Instructions to follow: Please transcribe the listing below in full and word for word, without its pictures.

Record excerpts:
:::

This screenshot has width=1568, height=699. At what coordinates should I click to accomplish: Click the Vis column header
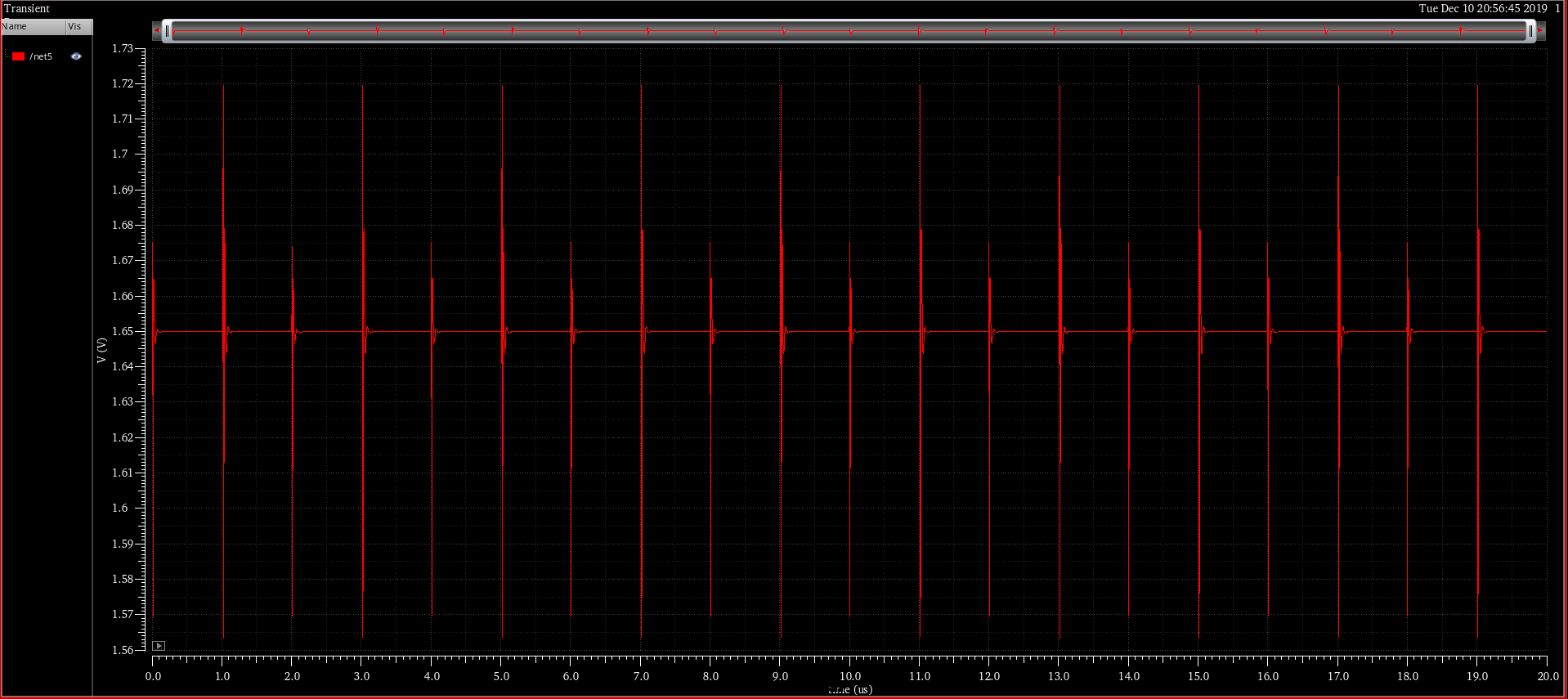point(78,27)
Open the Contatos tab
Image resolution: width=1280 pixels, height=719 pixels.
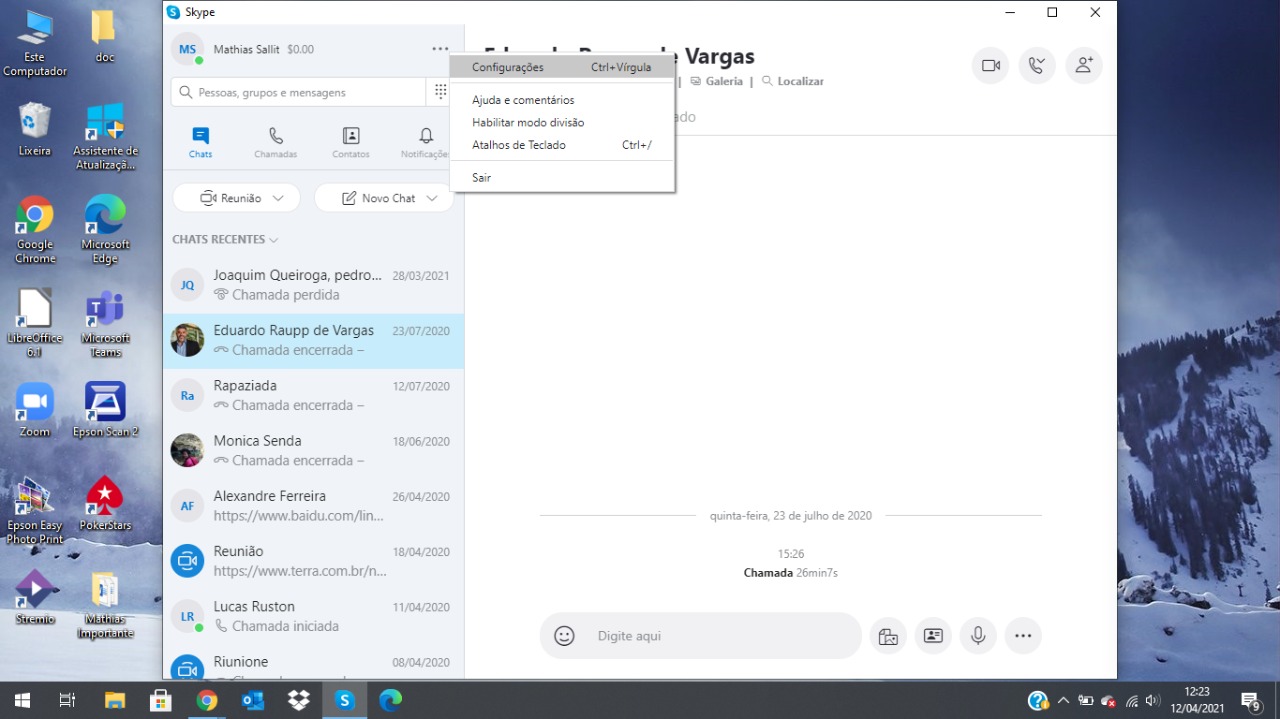[350, 141]
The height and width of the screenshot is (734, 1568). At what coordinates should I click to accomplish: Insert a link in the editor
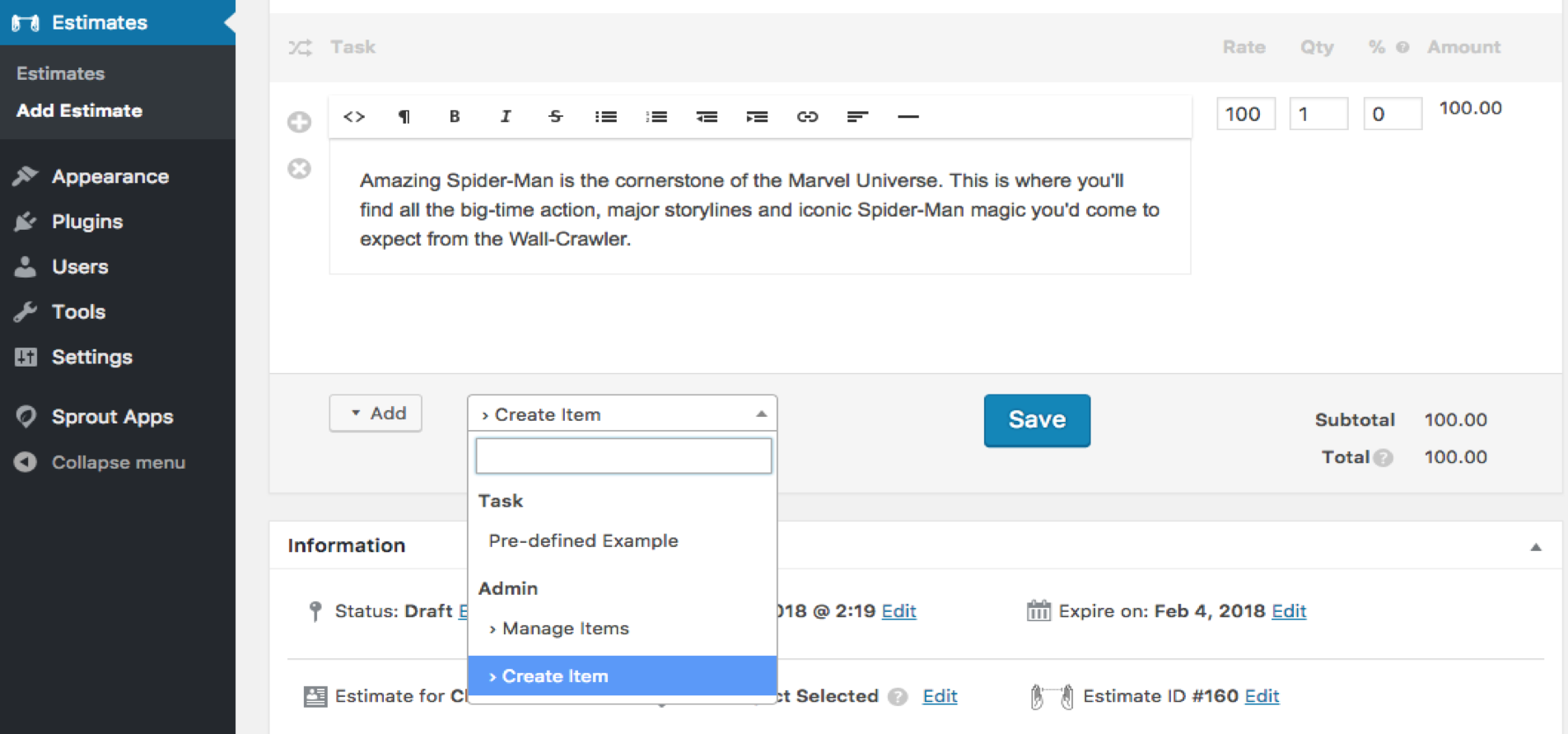coord(807,117)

:::

Task output:
This screenshot has width=1568, height=699. At what coordinates should I click to accomplish: Click the Vis column header
point(78,27)
Open the Contatos tab
Image resolution: width=1280 pixels, height=719 pixels.
[350, 141]
The height and width of the screenshot is (734, 1568). At what coordinates should I click to accomplish: Insert a link in the editor
coord(807,117)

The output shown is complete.